■ Task to complete:
Below this line is a set of entries; quote exactly the lines from the line that contains "[Get Your Independence" to the line that contains "Enjoying Thai Food With A Sense Of Place (196, 996)", both lines included.

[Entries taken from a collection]
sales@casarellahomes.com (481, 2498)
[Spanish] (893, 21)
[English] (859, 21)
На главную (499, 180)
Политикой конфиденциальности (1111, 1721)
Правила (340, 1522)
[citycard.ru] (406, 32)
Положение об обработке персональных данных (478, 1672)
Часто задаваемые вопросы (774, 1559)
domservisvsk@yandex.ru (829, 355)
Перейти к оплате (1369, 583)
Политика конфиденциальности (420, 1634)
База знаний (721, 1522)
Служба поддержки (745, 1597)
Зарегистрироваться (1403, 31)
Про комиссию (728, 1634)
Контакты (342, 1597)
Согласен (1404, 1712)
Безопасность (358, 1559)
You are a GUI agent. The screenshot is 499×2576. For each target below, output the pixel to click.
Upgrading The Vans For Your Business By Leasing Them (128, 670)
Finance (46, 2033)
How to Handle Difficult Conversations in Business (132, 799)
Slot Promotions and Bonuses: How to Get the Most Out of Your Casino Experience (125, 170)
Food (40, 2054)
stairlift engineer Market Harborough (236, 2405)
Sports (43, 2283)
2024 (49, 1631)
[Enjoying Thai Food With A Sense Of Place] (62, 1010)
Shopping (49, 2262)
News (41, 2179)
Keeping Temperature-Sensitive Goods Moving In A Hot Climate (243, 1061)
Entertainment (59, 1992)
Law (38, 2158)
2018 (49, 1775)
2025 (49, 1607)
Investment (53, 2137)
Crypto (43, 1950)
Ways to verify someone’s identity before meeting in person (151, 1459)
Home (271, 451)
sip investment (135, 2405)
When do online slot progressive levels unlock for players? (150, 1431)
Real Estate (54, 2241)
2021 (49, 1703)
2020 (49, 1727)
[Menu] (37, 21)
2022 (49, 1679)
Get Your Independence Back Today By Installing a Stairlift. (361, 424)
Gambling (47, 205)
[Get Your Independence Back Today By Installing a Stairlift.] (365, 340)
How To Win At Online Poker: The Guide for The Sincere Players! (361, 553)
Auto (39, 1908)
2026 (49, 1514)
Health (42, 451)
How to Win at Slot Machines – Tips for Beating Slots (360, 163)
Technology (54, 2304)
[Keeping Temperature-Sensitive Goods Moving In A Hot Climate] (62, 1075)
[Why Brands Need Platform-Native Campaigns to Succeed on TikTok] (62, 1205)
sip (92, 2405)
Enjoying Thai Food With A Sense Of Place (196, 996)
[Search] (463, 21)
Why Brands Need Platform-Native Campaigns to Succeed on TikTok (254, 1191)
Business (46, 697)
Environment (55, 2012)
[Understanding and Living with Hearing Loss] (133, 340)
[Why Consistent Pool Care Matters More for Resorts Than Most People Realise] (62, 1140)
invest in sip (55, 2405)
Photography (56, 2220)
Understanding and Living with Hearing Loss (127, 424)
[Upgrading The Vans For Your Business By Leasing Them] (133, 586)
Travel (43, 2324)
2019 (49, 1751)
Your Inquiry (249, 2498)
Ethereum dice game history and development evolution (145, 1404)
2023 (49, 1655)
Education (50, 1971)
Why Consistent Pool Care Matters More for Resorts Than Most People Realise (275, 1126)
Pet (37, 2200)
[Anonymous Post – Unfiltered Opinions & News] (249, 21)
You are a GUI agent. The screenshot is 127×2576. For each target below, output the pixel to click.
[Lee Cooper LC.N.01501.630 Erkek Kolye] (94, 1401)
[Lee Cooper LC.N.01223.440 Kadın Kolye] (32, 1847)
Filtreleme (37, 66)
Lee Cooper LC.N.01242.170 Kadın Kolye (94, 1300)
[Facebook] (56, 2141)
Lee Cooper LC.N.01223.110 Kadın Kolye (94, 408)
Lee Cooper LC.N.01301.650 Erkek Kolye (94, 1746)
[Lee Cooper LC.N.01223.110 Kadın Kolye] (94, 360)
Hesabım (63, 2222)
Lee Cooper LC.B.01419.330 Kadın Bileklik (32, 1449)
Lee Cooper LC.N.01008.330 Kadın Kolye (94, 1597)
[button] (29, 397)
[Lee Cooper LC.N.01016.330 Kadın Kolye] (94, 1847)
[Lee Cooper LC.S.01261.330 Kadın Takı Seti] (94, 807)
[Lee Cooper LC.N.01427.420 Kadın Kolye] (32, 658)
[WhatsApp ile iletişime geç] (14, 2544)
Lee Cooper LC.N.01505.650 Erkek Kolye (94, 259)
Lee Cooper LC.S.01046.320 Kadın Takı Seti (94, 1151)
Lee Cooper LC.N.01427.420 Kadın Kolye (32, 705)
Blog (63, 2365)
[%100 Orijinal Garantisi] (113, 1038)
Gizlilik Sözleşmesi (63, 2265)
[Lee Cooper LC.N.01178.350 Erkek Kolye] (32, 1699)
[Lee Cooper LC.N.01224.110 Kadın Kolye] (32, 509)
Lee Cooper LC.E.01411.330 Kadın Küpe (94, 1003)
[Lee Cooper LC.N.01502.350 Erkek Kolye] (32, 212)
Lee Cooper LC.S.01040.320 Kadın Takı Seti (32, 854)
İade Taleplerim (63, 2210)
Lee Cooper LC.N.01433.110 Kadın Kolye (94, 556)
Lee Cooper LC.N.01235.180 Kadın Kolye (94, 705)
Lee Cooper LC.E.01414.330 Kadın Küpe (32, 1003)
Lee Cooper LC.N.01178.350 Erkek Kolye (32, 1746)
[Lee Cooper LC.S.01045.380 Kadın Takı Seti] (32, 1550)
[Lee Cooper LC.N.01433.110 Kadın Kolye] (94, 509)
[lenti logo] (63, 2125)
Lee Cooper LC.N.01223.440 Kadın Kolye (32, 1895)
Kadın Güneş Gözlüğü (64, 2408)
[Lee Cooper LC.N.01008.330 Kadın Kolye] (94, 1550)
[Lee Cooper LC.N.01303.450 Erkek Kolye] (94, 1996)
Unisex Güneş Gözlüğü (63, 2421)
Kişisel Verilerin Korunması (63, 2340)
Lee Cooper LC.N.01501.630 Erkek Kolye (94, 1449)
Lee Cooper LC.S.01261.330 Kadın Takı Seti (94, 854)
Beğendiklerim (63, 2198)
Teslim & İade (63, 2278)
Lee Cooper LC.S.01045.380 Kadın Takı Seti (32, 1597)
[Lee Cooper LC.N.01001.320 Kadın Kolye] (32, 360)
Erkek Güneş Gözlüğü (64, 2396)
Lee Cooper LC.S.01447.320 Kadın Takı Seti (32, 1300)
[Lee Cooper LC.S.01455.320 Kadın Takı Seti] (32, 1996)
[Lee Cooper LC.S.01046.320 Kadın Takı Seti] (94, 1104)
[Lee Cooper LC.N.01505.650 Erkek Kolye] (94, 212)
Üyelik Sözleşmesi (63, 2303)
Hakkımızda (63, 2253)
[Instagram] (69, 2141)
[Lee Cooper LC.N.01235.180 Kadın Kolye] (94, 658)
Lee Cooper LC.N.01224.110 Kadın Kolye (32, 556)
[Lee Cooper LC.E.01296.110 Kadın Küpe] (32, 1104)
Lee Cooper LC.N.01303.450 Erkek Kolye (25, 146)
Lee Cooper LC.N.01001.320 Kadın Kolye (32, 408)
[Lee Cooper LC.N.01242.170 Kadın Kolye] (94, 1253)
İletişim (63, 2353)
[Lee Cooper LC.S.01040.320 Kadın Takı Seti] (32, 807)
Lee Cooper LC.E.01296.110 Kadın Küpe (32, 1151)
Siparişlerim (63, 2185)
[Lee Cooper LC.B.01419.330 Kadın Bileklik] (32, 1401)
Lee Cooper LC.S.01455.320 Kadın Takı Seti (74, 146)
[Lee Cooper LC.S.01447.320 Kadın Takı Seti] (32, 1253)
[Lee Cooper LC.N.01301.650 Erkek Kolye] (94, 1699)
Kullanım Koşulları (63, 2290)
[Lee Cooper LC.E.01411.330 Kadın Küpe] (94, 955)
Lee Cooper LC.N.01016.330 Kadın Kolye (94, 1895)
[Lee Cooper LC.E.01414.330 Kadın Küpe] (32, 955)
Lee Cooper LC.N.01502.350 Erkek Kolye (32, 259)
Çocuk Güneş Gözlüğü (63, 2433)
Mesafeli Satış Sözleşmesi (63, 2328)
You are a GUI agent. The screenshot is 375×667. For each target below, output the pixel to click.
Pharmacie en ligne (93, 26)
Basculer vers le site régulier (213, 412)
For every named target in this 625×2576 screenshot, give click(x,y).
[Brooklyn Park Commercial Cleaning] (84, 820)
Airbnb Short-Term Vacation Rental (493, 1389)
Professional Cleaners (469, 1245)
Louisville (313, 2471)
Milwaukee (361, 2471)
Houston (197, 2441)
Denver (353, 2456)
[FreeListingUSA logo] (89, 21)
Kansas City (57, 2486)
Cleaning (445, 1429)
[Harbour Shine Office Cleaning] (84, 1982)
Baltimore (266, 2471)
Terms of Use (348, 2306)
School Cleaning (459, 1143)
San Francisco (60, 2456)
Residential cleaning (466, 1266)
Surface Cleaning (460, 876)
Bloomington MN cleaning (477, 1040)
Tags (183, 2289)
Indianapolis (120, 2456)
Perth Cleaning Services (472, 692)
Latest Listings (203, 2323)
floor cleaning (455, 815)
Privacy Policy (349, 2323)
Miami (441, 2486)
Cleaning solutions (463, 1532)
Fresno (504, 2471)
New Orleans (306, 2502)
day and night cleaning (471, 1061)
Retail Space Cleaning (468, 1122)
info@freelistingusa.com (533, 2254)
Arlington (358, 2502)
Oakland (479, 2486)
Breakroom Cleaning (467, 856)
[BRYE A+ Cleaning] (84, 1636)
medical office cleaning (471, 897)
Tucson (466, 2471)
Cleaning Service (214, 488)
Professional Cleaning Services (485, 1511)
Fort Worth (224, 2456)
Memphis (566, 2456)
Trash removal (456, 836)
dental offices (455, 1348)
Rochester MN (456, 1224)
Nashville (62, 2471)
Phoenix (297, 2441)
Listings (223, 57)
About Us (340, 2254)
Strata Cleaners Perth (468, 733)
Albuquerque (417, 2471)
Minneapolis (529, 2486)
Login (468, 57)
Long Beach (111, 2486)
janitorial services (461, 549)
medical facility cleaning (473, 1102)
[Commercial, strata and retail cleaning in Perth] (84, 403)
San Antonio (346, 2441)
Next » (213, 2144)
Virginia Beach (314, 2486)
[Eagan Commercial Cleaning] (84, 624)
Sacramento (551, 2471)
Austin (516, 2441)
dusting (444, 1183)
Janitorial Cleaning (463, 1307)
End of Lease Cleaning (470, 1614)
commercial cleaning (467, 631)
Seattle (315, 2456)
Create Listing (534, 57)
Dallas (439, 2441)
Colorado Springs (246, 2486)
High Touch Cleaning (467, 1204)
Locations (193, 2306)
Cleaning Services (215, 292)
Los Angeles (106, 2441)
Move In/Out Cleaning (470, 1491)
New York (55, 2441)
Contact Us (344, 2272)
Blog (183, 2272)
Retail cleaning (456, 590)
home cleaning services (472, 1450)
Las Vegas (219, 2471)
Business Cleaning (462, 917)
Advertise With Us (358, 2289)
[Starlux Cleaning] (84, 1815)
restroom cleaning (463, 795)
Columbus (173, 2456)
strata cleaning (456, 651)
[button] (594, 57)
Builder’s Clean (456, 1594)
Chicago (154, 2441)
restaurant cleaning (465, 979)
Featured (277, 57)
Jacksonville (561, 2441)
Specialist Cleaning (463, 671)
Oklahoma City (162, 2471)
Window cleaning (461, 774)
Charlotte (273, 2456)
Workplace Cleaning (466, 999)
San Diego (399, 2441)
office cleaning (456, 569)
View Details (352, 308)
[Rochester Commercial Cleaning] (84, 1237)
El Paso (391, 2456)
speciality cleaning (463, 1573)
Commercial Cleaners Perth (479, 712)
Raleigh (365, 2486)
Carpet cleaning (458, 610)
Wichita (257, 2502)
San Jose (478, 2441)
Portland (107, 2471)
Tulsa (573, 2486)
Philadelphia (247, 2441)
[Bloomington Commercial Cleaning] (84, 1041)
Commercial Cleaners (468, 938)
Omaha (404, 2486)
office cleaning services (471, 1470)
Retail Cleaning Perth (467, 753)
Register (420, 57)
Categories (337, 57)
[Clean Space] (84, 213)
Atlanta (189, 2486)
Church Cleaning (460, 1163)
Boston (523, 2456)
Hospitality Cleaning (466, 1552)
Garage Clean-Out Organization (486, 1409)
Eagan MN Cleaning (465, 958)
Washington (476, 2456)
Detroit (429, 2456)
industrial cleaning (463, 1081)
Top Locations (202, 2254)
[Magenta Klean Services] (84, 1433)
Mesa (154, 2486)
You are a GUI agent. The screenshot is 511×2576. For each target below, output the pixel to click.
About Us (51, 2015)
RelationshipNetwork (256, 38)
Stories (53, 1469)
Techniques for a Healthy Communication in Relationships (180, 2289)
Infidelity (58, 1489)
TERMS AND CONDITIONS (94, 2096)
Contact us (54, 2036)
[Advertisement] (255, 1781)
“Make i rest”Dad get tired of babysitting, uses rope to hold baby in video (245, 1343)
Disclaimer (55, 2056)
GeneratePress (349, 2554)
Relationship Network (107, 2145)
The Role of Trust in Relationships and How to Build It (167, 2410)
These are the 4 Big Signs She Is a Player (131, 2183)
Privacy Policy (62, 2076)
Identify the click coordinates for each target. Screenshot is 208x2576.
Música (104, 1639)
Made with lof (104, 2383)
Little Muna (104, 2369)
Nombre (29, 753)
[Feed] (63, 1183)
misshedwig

■ Your response:
[Get Your Independence Back Today By Installing a Stairlift.] (365, 340)
How To Win At Online Poker: The Guide for The Sincere Players! (361, 553)
Auto (39, 1908)
2026 (49, 1514)
Health (42, 451)
How to Win at Slot Machines – Tips for Beating Slots (360, 163)
Technology (54, 2304)
[Keeping Temperature-Sensitive Goods Moving In A Hot Climate] (62, 1075)
[Why Brands Need Platform-Native Campaigns to Succeed on TikTok] (62, 1205)
sip (92, 2405)
Enjoying Thai Food With A Sense Of Place (196, 996)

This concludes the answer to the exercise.